Si hay una palabra que se repite con insistencia alrededor de quienes portan el síndrome de Down es la palabra “amor”. El carácter cariñoso y amable —digno de ser amado— de estas personas, convierte habitualmente su entorno en un espacio impregnado de amor.
Sin embargo, el amor mal interpretado oculta tras su idílica faz, una serie de trampas de las que es preciso hacerse consciente para no caer en ellas o dejarse atrapar por su hechizo.
El niño con síndrome de Down se nos muestra como un ser débil y toda debilidad anima a la protección. Si ese carácter desvalido viene acompañado, de pequeño, de alguna enfermedad añadida que ponga en peligro su vida, aún se cierra con más intensidad el lazo del amor que le une a sus padres, en especial a la madre, y le lleva a caer en la primera de las trampas, la sobreprotección. Una cosa es protegerlos de las circunstancias hostiles a las que no sabrían enfrentarse por sí mismos y otra, muy distinta, protegerles en exceso, hasta de aquello que pueden realizar con facilidad y a lo que no se les permite enfrentarse. La sobreprotección convierte a su víctima en un ser frágil, endeble, desmadejado, una marioneta en manos de los demás y de los acontecimientos. Únicamente a través del afrontamiento directo y real con los obstáculos de la vida se puede construir una personalidad fuerte y estable.
Los niños con síndrome de Down saben utilizar también sus propias armas de niño y eluden los retos valiéndose de la ternura que provocan. El chantaje afectivo es otra de las peligrosas trampas que rodean al amor. Caer en él supone dejarse vencer por la lástima, por el cariño mal entendido y poner en manos del niño importantes decisiones en su vida que solamente un adulto exigente y afectuoso debería tomar.
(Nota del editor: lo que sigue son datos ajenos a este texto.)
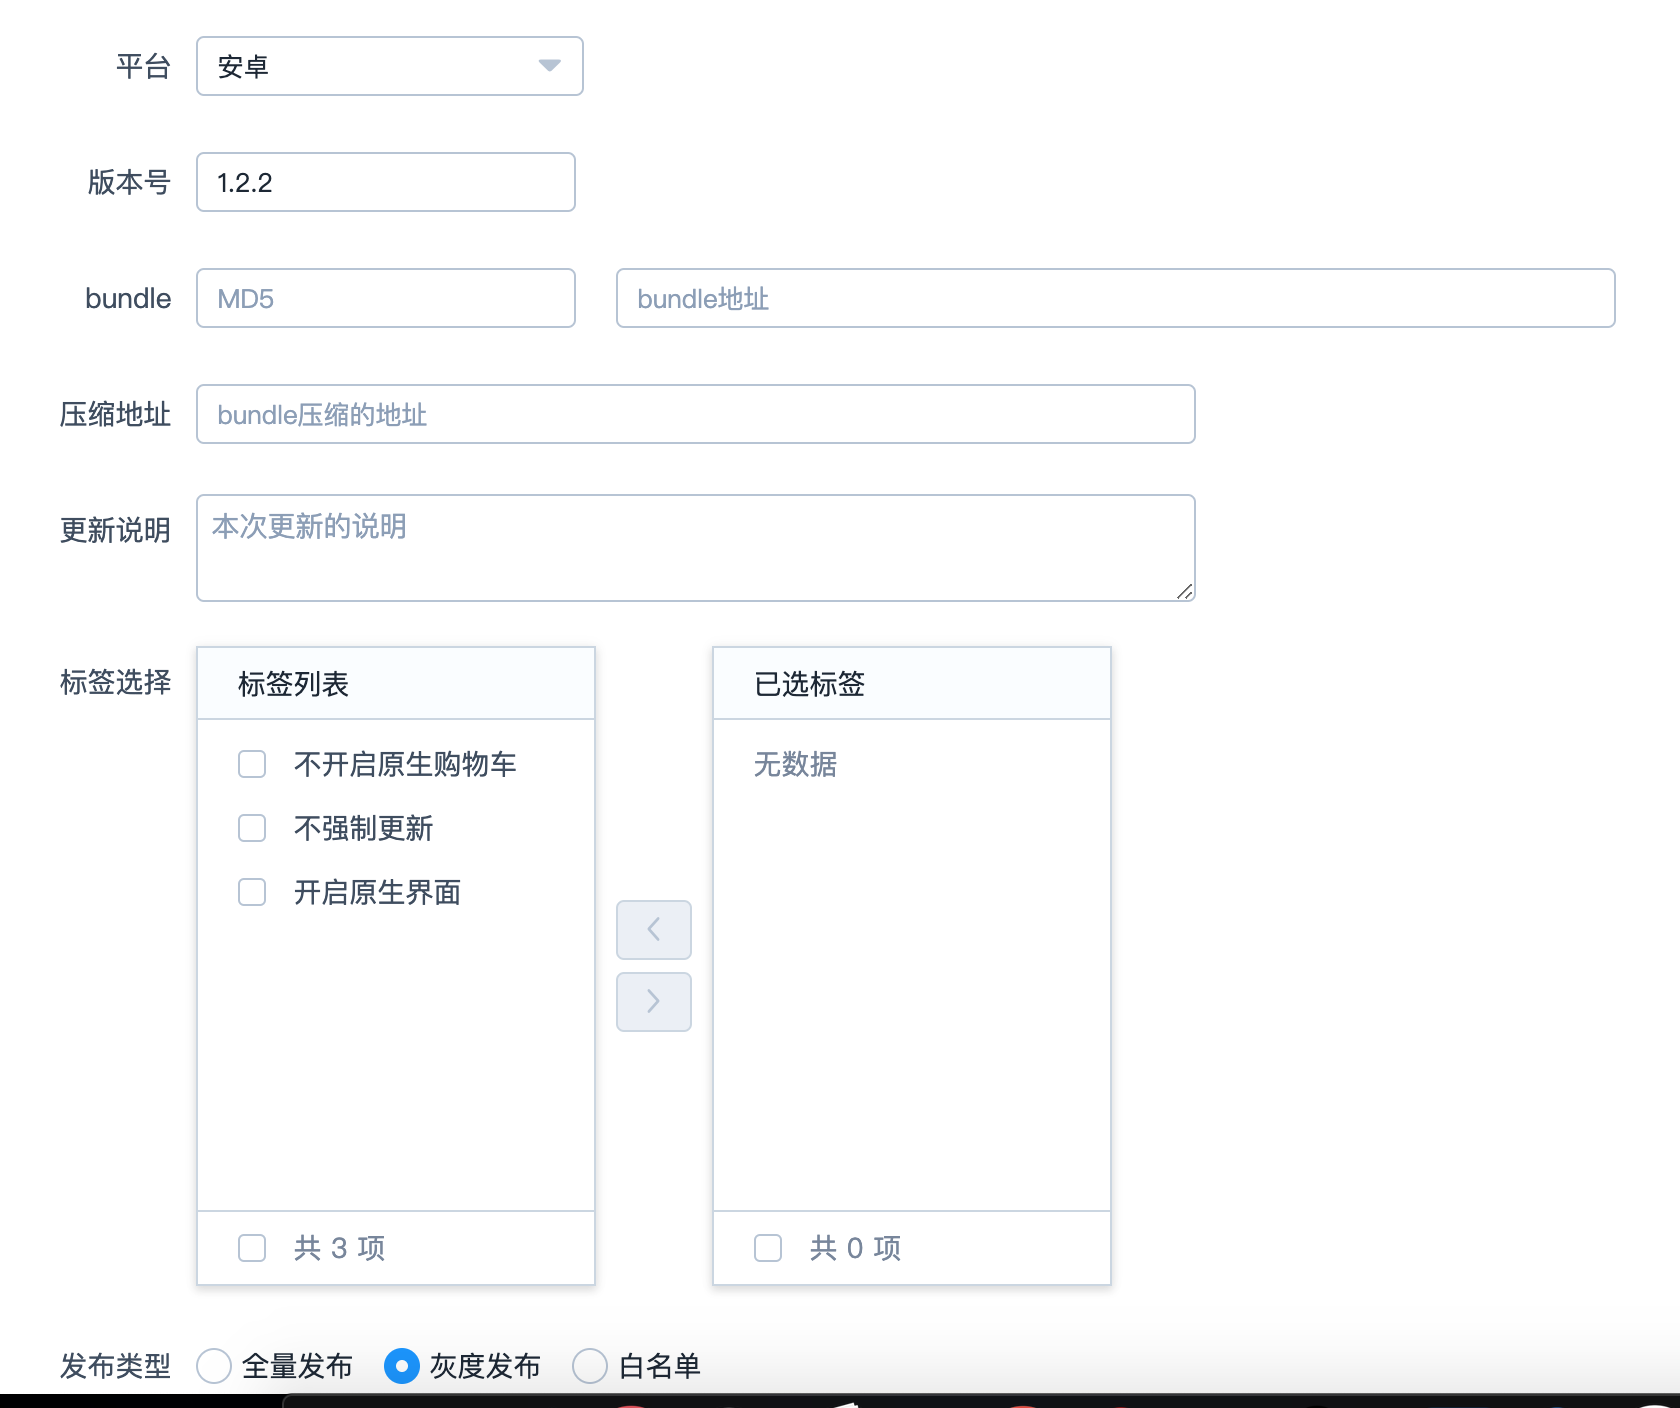Check the 不强制更新 tag checkbox
This screenshot has width=1680, height=1408.
251,828
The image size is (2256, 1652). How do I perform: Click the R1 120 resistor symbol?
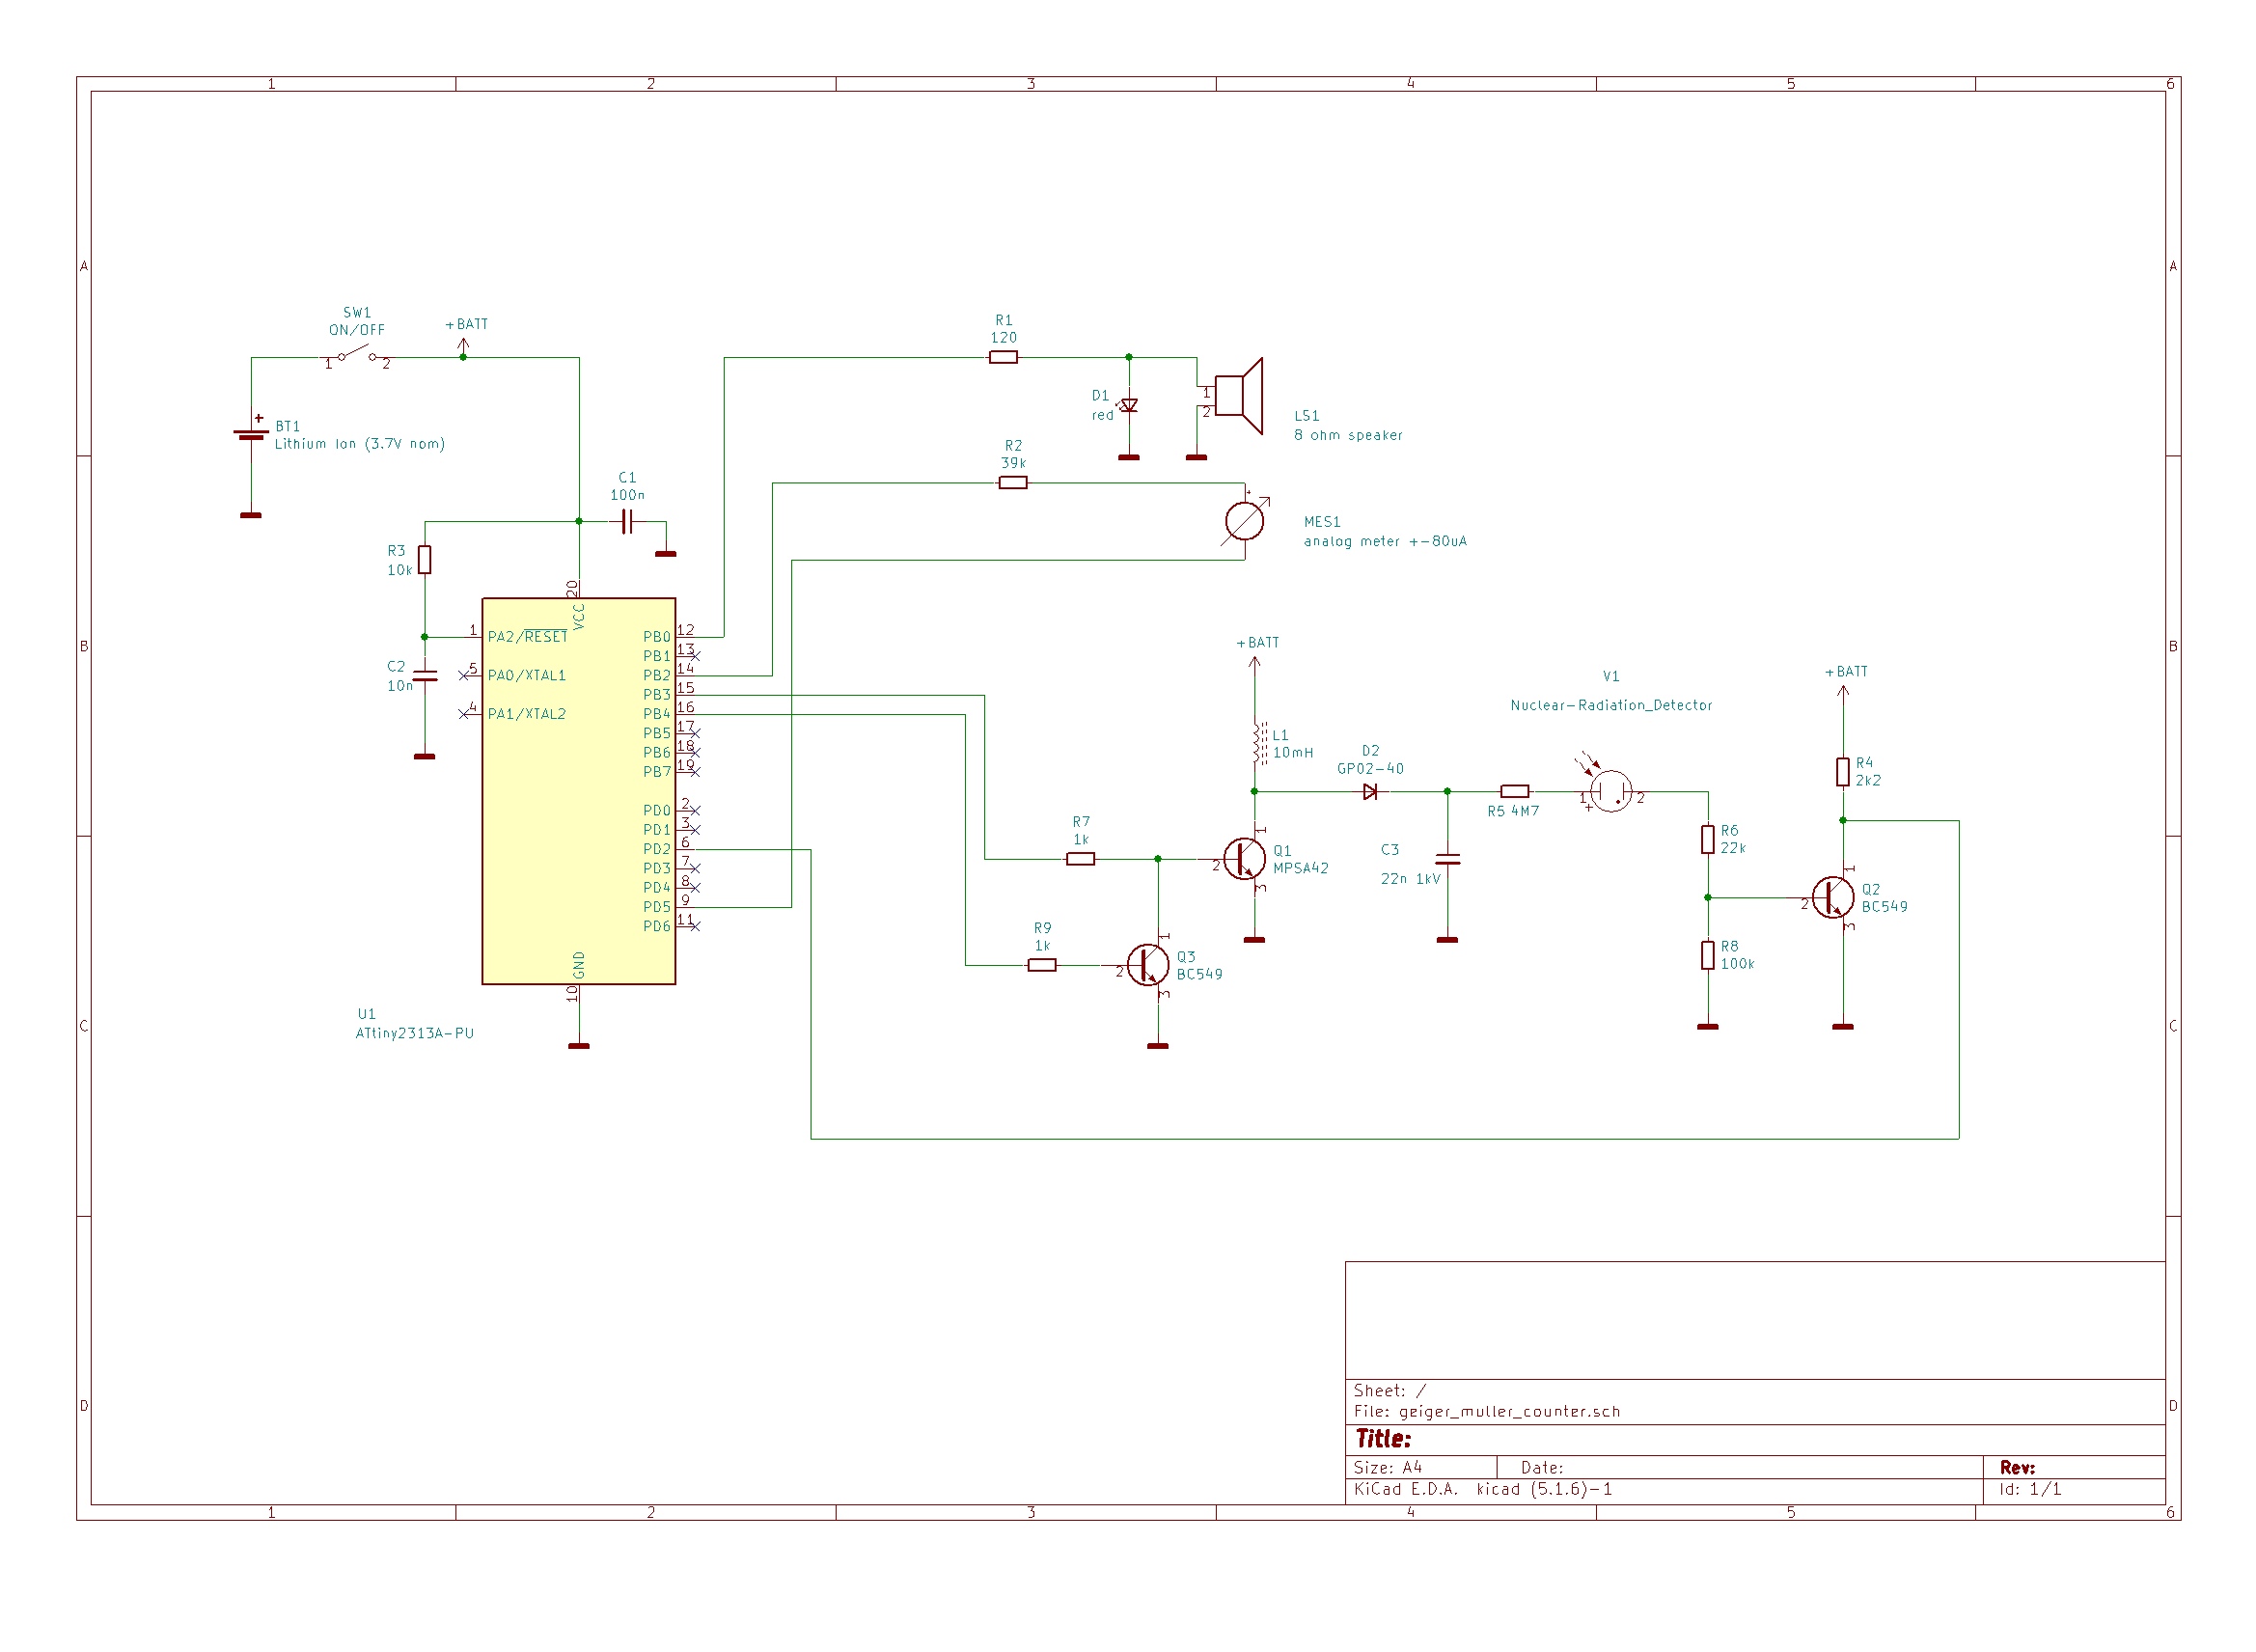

La proyección de los miedos que el adulto arrastra, puede llevar a enmascarar con un barniz de amor lo que no es más que la dificultad para superar los propios traumas. No se le permite al niño correr riesgos por el temor de los padres a que le pase algo, aún a sabiendas de que esa actitud no beneficia a nadie. Al niño le perjudica porque siempre dependerá de sus padres, y a los padres porque nunca podrán liberarse de la responsabilidad del cuidado de su hijo, ni transmitírsela a otras personas cuando ellos falten.
El daño producido con la disculpa del amor, reflejado en la famosa máxima “quien bien te quiere te hará llorar” es otra de las trampas sutiles que el cariño puede ocultar. El amor no puede ir unido al dolor. Sí a la exigencia, sí a la constancia, sí a la paciencia, sí al esfuerzo, sí a la compañía permanente y atenta, pero no al dolor, al daño, al sufrimiento. Quien bien te quiere te hará reír, y reirá contigo, aunque los dos os estéis esforzando, hombro con hombro, con toda vuestra voluntad, por llegar más lejos, por alcanzar cotas cada vez más altas.
La sensiblería, el “son tan cariñosos”, el verlos como “angelitos”, el amor superficial, el cariño mal entendido, la lástima, son otras tantas maneras de deformar el amor y de privarlo de su esencia profunda. Son sentimientos opuestos al amor verdadero, a la caridad entendida en su sentido original, a la compasión que es precisamente eso, la pasión compartida, la capacidad sentir de forma conjunta lo que cualquier ser vivo siente, por el mero hecho de compartir el destino de la muerte.
Sin duda, el amor es la base de todo acto humano de verdadero calado. Pero no caigamos en el error de malinterpretarlo y de dejarnos arrastrar por los cantos de sirena de las trampas que ese amor a veces oculta. La sobreprotección, el chantaje afectivo, el velo de los propios temores, el dolor justificado en un supuesto afecto o la lástima, son disfraces que, superpuestos sobre el amor, lo deforman y transforman, por lo que hemos de estar especialmente atentos para no caer en sus engaños. El amor, por principio, no puede ser más que amor desinteresado, cuando todas las anteriores argucias encubren, de una u otra forma, algún tipo de interés personal.